Koh-Lanta, par exemple. Voyez comment une équipe — les «Rouges» (on ne ricane pas svp) — qui a gagné toutes les épreuves depuis le début, sympathique et gonflée d'assurance, se retrouve confrontée à son premier échec : au bout de neuf jours, fallait bien que ça arrive.
Quand tout baigne, l'harmonie règne : les gens sont de bon poil, à l'écoute, compréhensifs et même solidaires. Quand le vent tourne, les conflits naissent : il faut désigner le coupable ou le faible du moment, qui doit aussitôt quitter l'aventure. En l'occurrence une femme («faibles» par excellence elles sont, d'ailleurs, toujours les premières à se faire éjecter).

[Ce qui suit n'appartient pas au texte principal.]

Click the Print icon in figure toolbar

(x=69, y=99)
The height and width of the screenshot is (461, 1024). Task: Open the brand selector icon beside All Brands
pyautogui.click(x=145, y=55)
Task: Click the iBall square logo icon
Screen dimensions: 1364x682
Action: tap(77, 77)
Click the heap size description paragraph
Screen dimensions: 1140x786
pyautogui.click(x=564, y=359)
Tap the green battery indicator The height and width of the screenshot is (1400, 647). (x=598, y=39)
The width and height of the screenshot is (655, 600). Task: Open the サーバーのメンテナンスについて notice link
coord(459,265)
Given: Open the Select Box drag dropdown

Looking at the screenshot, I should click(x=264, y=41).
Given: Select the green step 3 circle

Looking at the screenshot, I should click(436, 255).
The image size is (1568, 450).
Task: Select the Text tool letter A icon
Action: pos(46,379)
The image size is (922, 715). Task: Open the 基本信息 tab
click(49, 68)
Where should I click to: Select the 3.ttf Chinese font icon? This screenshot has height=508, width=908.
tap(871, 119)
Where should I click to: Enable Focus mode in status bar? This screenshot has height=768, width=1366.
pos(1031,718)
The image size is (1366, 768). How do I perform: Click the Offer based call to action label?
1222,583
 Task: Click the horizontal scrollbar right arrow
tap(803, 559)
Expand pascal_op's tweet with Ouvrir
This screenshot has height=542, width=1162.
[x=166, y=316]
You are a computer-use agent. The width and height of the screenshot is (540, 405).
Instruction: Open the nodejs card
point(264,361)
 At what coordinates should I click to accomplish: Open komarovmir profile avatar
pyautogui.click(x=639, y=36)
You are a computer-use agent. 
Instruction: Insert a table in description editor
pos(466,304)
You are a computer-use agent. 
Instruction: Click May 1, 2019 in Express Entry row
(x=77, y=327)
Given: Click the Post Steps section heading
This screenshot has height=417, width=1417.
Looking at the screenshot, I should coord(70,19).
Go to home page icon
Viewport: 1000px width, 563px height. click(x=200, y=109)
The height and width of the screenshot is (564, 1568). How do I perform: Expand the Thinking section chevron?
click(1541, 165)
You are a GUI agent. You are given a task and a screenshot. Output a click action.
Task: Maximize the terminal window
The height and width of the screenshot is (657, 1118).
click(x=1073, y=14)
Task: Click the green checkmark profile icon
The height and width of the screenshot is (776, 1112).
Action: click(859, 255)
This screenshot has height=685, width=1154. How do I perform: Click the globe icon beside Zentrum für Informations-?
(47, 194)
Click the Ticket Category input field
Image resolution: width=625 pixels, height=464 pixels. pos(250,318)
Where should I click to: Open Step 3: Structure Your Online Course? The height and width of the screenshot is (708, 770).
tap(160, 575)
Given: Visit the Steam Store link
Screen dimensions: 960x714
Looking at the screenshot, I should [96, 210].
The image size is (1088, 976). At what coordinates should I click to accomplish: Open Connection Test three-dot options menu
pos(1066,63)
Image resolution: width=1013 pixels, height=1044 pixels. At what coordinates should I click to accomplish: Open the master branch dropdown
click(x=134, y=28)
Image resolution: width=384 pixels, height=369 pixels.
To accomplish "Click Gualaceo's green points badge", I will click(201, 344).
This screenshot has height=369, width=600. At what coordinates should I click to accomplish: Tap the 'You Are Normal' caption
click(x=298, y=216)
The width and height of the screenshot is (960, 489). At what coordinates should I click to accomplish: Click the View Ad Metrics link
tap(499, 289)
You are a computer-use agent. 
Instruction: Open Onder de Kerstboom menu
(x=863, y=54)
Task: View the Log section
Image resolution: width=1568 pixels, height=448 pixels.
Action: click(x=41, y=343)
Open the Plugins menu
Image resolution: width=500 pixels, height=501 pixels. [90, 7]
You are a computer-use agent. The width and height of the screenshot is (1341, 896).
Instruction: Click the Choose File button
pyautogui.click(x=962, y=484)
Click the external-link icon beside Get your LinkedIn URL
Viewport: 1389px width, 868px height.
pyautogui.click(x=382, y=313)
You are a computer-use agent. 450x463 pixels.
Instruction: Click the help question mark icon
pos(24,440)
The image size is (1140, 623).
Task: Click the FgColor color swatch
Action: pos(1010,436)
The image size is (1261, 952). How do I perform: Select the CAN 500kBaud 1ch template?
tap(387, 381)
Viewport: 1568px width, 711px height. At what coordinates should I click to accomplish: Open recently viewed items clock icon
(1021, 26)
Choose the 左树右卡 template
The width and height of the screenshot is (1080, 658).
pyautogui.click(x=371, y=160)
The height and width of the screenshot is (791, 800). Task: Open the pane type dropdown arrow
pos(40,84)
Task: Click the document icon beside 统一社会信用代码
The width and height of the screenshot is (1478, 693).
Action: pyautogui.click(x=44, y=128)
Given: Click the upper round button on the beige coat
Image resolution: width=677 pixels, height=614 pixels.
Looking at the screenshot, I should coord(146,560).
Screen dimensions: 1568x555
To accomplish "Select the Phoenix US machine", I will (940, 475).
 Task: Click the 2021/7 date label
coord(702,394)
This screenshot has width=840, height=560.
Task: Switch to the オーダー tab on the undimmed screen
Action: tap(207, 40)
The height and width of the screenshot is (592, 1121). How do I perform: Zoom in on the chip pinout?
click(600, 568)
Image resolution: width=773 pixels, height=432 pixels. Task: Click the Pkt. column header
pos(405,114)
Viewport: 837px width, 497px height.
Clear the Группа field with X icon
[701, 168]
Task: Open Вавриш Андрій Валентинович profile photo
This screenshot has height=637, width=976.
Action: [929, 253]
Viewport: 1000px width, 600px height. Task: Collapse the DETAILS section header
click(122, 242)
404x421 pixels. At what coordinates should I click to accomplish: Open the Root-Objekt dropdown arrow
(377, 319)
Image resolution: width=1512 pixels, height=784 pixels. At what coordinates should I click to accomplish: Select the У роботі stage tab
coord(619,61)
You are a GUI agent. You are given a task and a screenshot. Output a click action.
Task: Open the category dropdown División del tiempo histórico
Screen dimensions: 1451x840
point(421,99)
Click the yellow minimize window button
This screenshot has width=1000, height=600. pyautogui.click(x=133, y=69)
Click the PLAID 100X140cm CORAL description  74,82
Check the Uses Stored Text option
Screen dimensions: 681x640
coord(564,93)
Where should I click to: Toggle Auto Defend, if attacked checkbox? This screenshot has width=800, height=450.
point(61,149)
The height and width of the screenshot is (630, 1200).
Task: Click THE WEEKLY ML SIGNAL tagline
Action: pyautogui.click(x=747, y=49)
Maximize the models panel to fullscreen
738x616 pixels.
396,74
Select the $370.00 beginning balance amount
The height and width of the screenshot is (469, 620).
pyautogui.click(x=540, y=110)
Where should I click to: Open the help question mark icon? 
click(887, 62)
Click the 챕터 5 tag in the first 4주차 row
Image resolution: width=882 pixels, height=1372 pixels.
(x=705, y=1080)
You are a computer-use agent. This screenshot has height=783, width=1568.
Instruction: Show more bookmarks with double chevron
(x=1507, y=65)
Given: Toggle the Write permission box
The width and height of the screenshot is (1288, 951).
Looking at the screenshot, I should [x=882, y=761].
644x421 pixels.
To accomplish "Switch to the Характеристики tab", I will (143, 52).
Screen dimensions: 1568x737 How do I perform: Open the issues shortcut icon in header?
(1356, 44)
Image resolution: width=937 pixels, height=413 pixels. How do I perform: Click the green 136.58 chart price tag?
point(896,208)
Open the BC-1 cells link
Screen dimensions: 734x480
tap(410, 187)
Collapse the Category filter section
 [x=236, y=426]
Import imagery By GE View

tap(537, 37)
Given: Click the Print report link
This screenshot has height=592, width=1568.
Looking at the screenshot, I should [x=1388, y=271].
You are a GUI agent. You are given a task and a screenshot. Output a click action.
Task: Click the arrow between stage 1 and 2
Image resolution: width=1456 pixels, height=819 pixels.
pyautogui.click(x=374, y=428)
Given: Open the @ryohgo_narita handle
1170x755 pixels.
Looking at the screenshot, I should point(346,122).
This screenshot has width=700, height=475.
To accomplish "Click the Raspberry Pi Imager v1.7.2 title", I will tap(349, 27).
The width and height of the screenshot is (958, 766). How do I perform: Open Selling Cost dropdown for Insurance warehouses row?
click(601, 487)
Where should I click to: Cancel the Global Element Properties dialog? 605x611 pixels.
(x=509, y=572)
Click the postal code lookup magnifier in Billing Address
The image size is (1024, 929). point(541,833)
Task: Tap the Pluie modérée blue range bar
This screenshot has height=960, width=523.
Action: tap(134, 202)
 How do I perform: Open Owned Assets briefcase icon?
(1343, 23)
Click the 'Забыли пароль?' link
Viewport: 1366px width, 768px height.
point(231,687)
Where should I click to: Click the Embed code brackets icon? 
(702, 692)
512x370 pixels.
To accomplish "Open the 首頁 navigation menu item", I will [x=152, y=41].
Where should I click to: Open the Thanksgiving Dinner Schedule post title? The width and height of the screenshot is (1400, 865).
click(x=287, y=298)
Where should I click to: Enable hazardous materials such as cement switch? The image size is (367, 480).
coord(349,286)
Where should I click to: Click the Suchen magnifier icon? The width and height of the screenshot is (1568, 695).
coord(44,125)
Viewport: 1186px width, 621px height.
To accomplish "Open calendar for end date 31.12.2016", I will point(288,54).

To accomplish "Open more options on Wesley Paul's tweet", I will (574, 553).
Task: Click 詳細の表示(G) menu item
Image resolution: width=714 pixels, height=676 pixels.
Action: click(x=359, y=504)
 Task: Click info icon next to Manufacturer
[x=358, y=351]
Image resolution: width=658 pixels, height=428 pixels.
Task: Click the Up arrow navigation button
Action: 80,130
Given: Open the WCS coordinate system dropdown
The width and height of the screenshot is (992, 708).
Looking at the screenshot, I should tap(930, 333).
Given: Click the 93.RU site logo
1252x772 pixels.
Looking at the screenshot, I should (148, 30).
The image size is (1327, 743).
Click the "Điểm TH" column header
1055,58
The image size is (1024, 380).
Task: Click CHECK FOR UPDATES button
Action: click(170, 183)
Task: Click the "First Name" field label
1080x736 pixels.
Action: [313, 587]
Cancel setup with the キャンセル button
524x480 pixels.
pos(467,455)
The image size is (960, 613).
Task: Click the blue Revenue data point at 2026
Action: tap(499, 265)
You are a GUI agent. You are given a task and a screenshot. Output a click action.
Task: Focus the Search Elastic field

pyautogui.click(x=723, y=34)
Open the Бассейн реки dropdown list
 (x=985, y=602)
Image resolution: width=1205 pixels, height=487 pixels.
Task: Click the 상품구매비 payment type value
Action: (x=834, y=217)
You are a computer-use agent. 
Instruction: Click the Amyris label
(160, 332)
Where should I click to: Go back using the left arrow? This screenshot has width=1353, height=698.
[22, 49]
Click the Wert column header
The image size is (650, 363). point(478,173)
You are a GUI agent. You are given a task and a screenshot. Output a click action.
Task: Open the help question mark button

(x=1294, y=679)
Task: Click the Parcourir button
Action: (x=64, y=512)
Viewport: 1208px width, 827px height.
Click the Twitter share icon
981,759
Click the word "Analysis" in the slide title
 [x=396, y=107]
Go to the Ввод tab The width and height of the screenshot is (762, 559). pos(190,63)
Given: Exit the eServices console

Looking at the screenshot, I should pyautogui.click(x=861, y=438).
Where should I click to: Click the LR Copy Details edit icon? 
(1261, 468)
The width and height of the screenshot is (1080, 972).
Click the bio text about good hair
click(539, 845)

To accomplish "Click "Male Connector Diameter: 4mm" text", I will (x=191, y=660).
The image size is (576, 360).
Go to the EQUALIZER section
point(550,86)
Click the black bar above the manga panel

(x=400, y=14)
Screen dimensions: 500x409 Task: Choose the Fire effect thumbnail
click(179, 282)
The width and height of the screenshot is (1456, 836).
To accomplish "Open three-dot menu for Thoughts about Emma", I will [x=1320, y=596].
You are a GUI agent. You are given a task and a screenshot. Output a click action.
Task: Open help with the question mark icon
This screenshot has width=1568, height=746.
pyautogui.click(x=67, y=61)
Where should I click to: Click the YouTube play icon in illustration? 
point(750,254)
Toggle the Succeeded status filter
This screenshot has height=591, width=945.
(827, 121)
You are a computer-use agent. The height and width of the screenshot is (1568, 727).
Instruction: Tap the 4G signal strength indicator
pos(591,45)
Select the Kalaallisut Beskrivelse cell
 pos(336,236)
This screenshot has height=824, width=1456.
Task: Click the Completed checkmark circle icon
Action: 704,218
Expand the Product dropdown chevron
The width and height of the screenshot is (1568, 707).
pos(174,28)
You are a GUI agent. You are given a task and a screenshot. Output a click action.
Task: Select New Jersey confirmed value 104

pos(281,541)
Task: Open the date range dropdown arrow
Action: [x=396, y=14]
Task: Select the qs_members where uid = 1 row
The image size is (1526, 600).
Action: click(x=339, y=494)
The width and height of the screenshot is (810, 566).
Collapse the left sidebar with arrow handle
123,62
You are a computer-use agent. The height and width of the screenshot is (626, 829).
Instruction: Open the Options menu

Mais la faiblesse est toute relative. On a vu cette candidate, executive woman de 41 ans, autoritaire, bardée de préjugés et qui déclarait ne pas aimer les «assistés», perdre le contrôle de la situation puis abandonner le jeu assez pitoyablement.
Revenons aux Trente Glorieuses. Années bénies où, suite à la deuxième guerre mondiale, il était dans l'intérêt du pays, qui devait se redresser, de partager les richesses avec le plus grand nombre. On a vu alors la naissance de ce qu'on a appelé les «classes moyennes» (aujourd'hui nettement menacées : on s'appelle ça la «paupérisation» de la société).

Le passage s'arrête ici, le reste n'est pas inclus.